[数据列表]
§ §
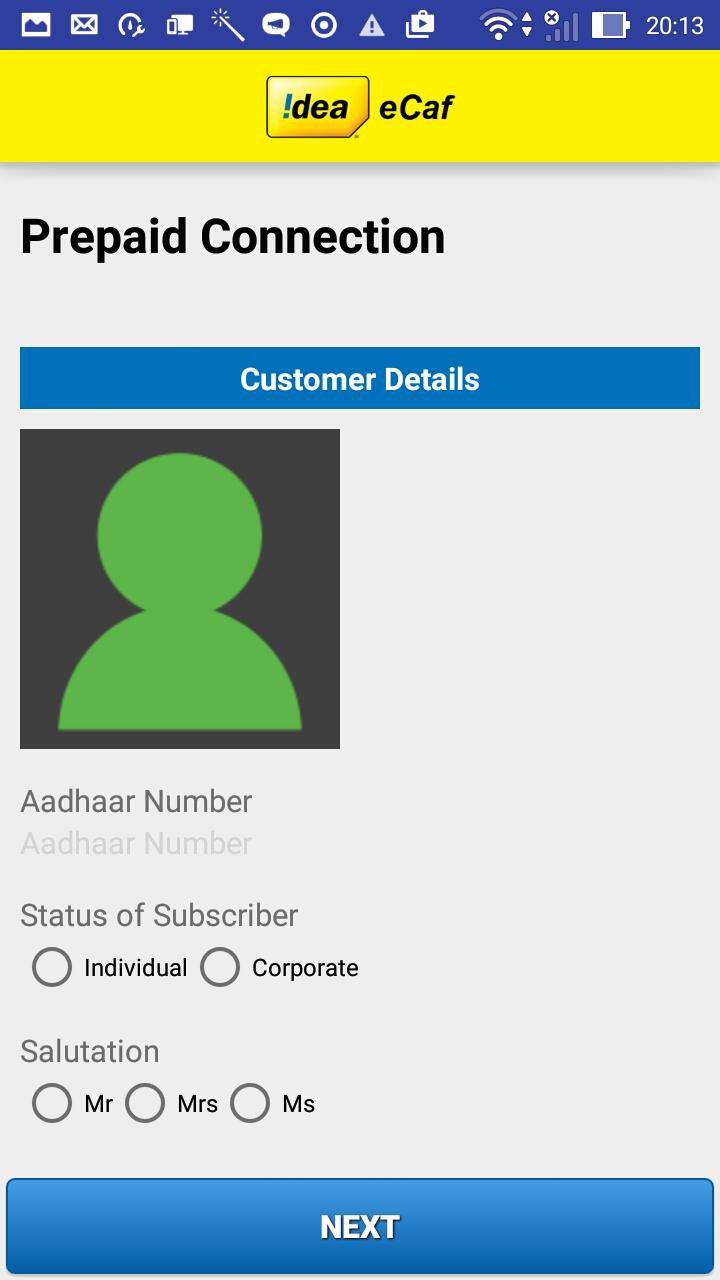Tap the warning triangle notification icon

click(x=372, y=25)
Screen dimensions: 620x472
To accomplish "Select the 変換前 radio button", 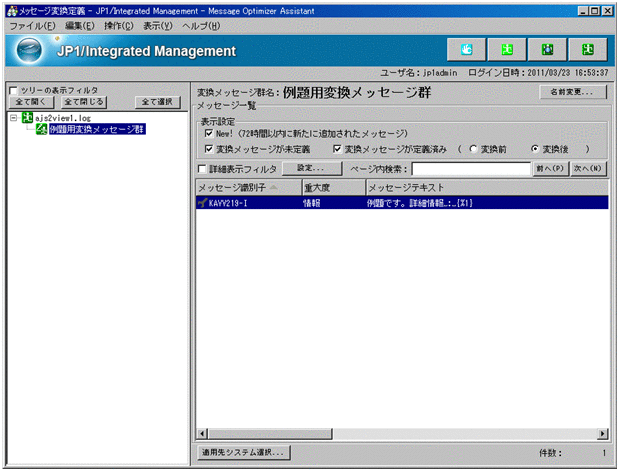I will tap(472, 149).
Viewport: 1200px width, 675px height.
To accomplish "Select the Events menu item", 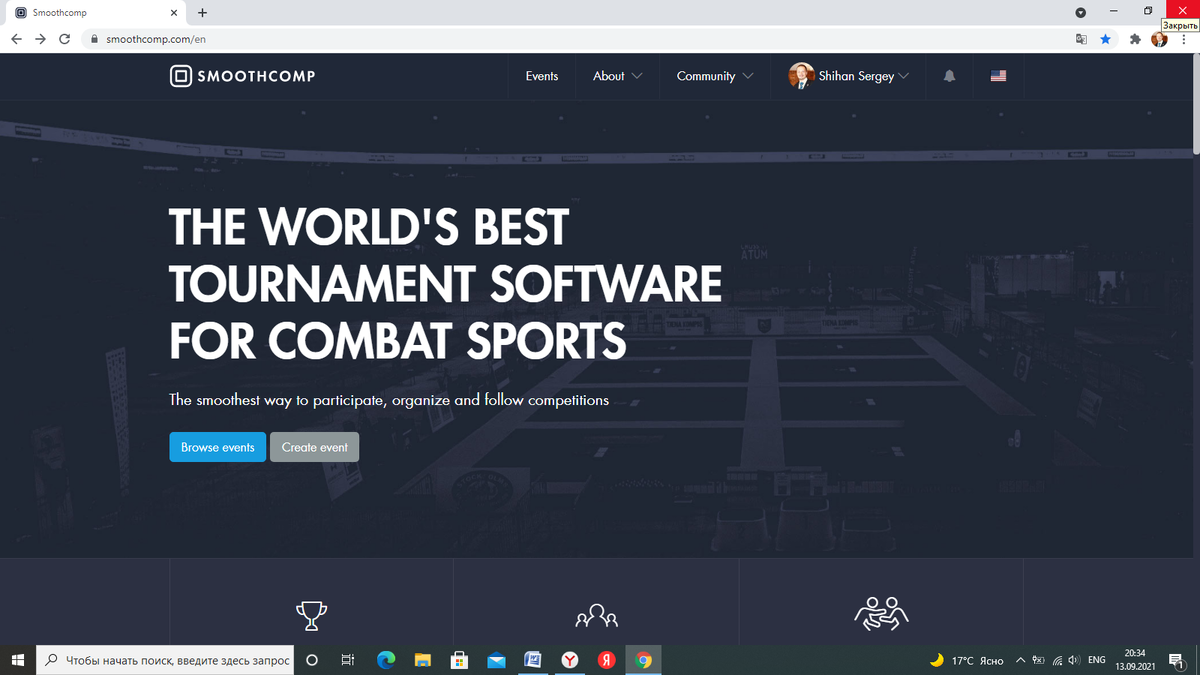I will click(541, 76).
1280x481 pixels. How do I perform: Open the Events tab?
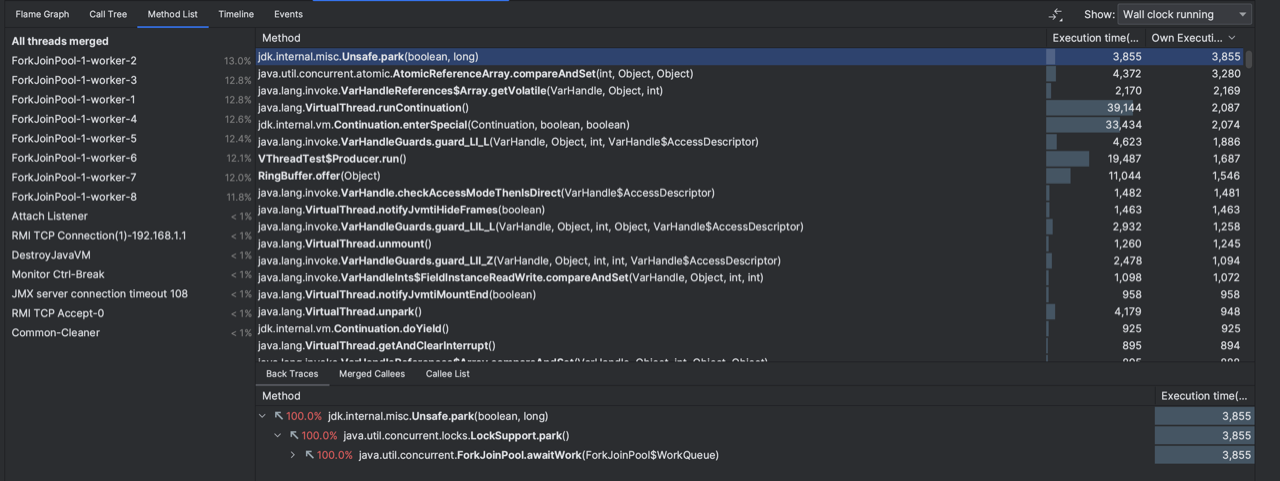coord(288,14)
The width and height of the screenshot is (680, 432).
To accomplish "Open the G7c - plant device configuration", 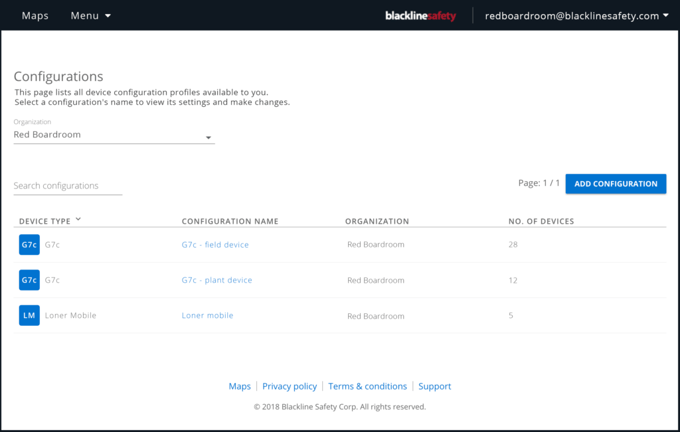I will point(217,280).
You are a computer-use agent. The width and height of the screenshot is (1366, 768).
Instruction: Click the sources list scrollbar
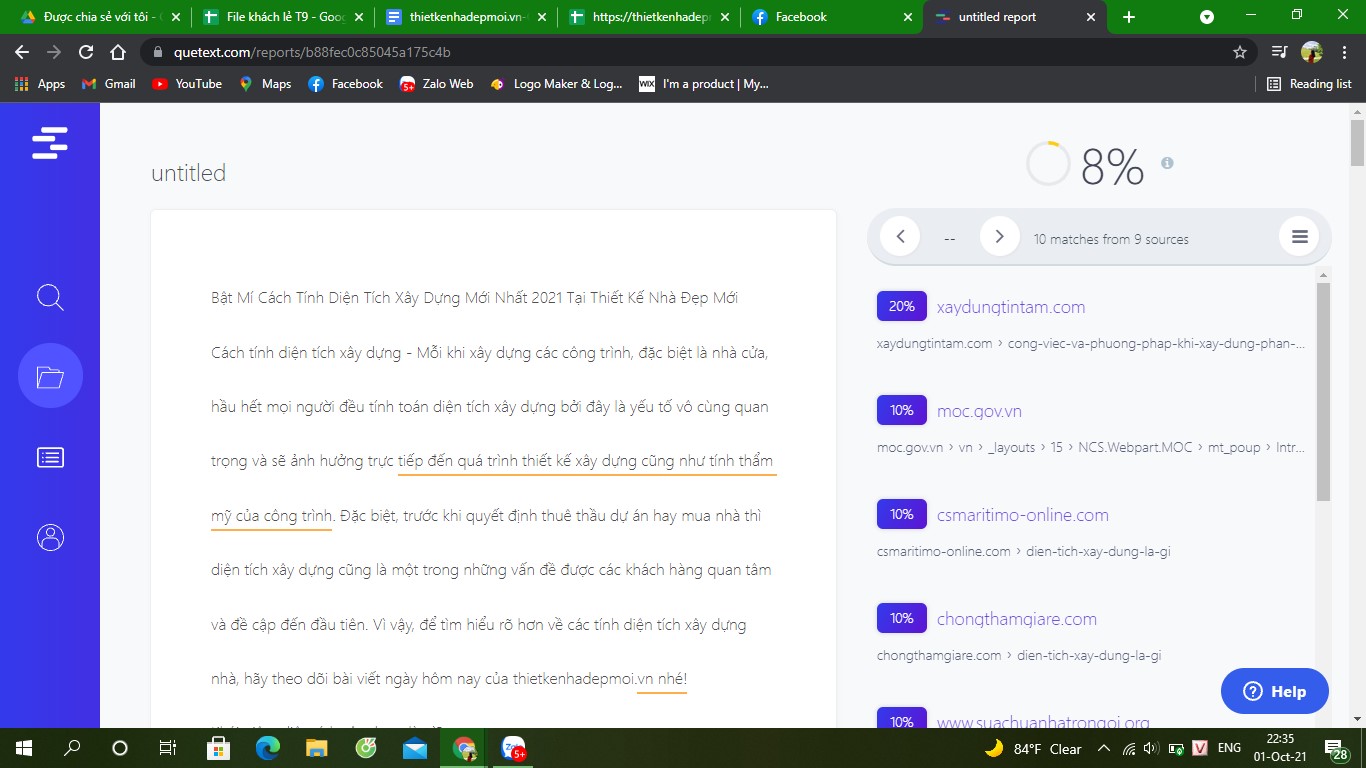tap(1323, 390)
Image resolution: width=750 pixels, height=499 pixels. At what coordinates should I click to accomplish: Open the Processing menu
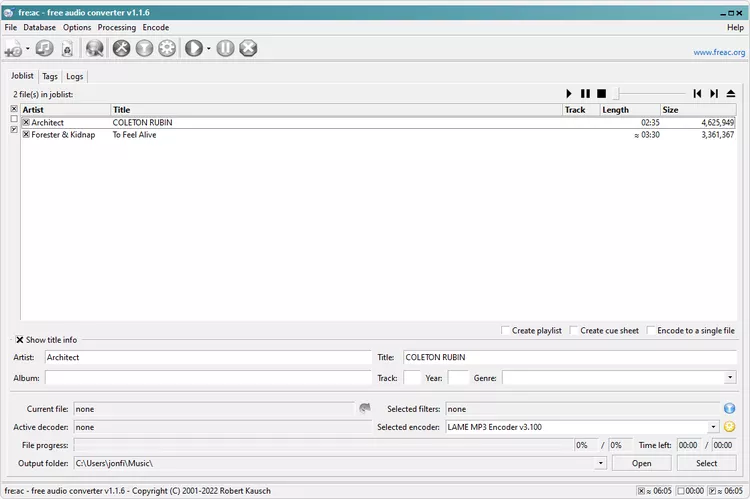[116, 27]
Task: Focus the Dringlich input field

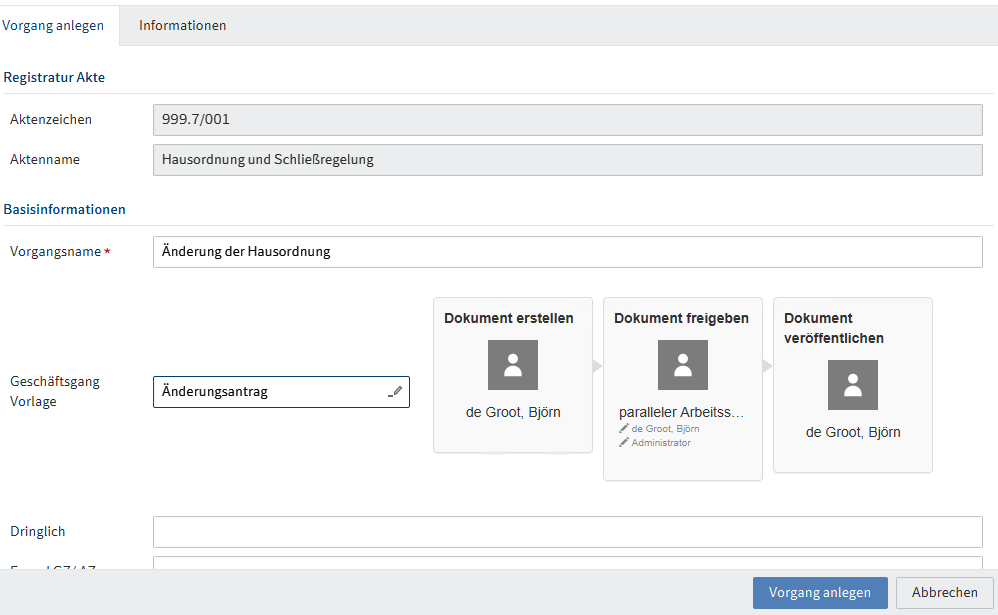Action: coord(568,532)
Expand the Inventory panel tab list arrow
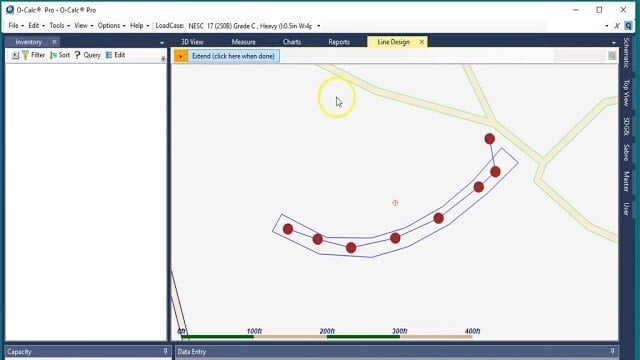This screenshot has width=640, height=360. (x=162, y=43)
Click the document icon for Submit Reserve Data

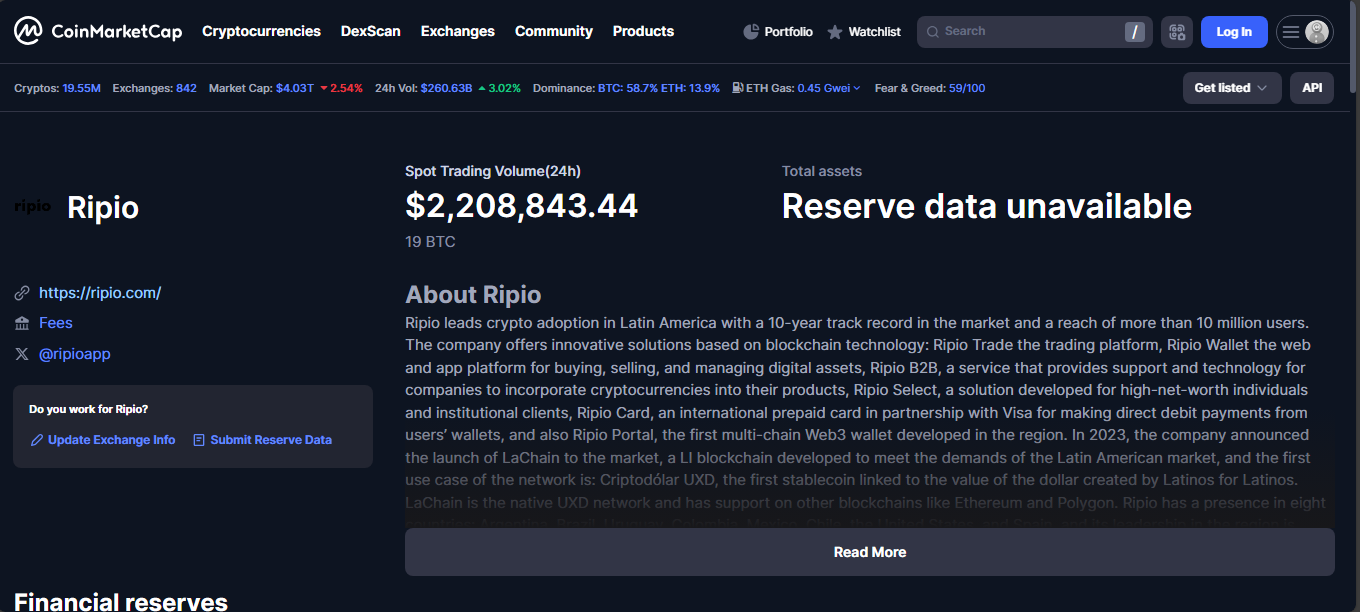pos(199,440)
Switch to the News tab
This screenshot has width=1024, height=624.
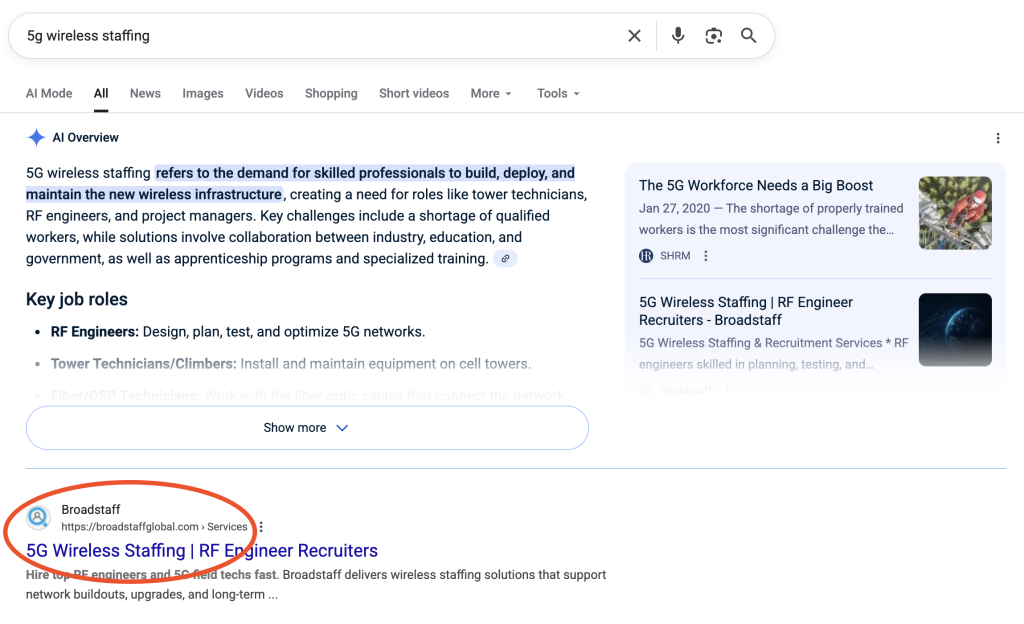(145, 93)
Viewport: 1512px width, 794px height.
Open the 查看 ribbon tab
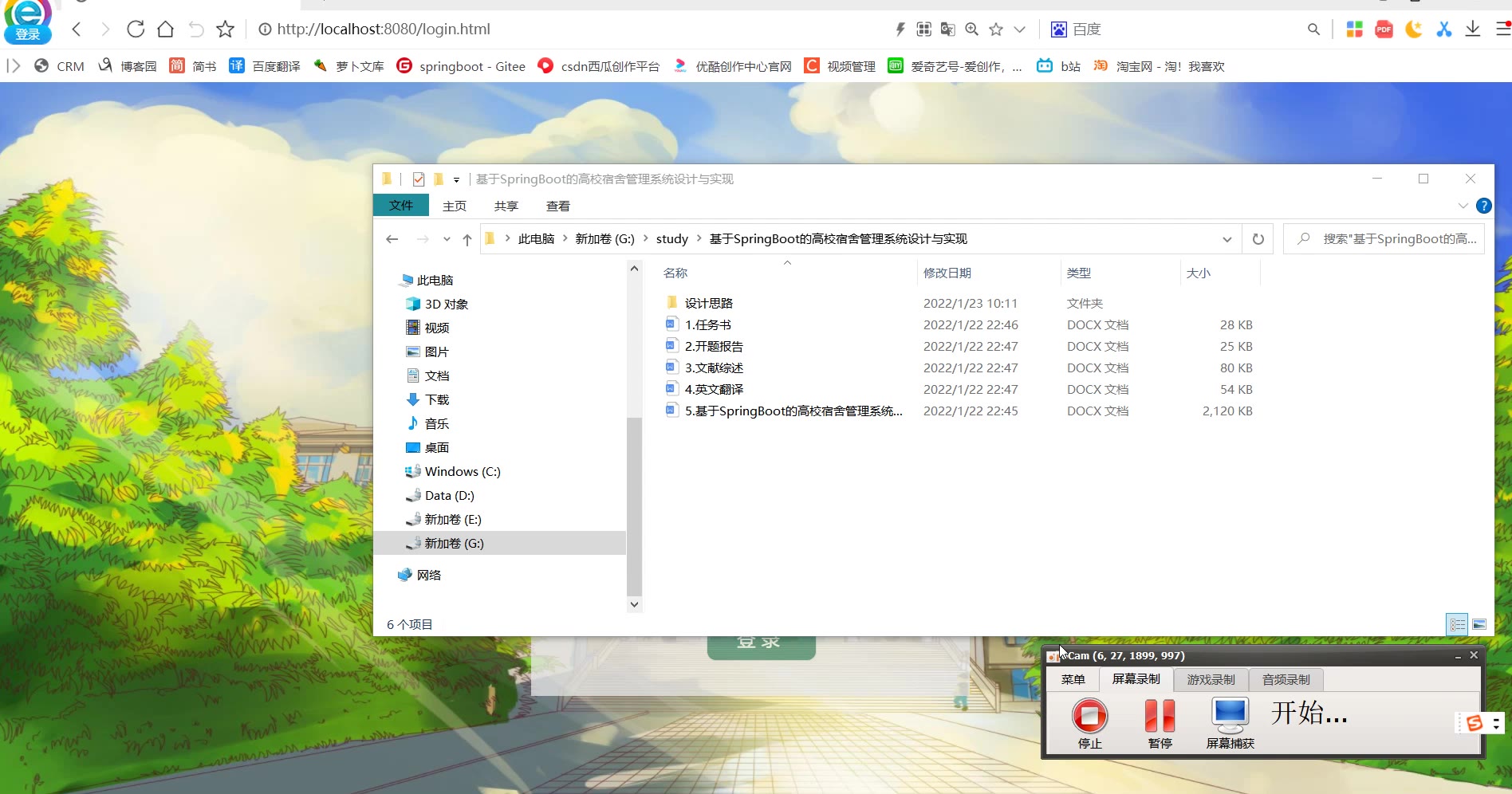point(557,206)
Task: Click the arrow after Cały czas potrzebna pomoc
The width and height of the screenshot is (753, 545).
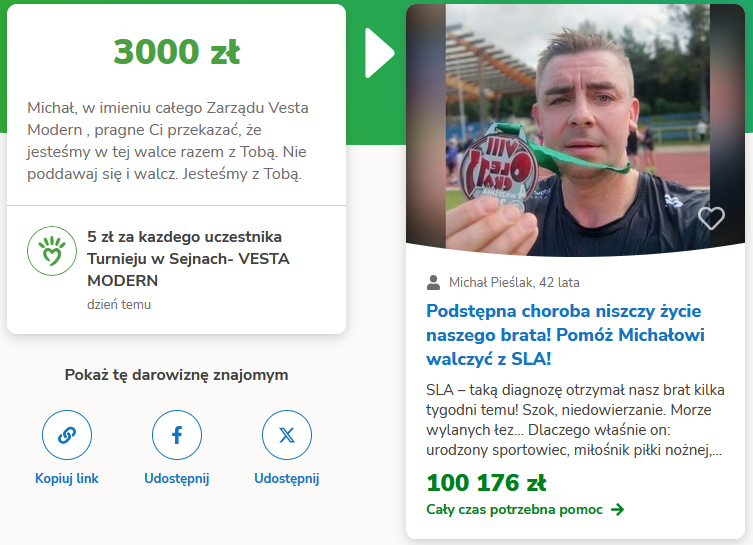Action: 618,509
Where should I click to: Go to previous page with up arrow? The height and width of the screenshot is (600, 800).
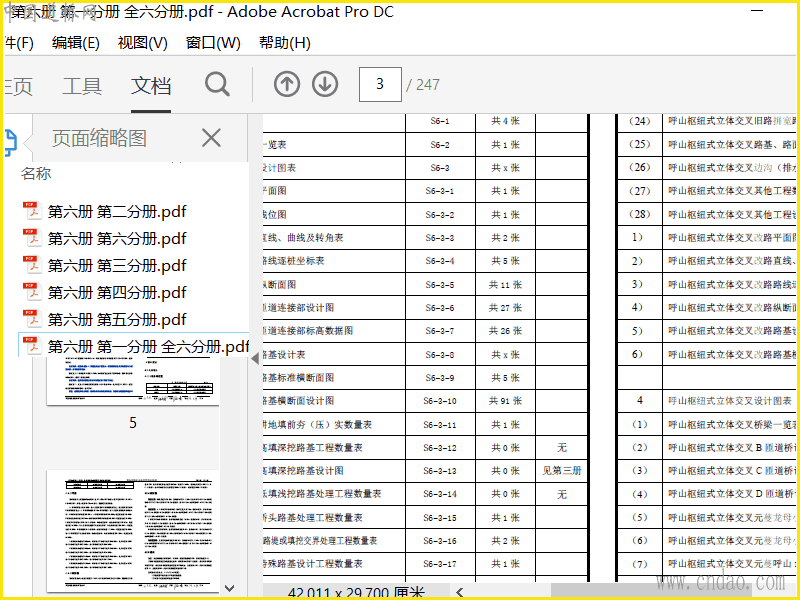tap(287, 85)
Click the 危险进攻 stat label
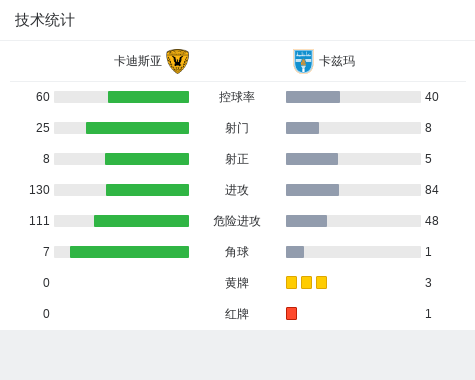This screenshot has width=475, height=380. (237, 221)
§ §
• _任务目标_:
请一字不差地返回条目中的若干行：从包含“Image resolution: width=750”的那一行开始，到包含“point(557,206)”的那一行结束，首尾两行都要包括。答案中不要放入图片。

• _练习输出_:
Image resolution: width=750 pixels, height=499 pixels. At what coordinates should I click to accomplish: Open the Processing menu
[116, 27]
Task: Focus the Dringlich input field

Action: coord(568,532)
Expand the Inventory panel tab list arrow
This screenshot has width=640, height=360. (x=162, y=43)
Click the document icon for Submit Reserve Data

pos(199,440)
Switch to the News tab
This screenshot has width=1024, height=624.
(145, 93)
Viewport: 1512px width, 794px height.
Open the 查看 ribbon tab
point(557,206)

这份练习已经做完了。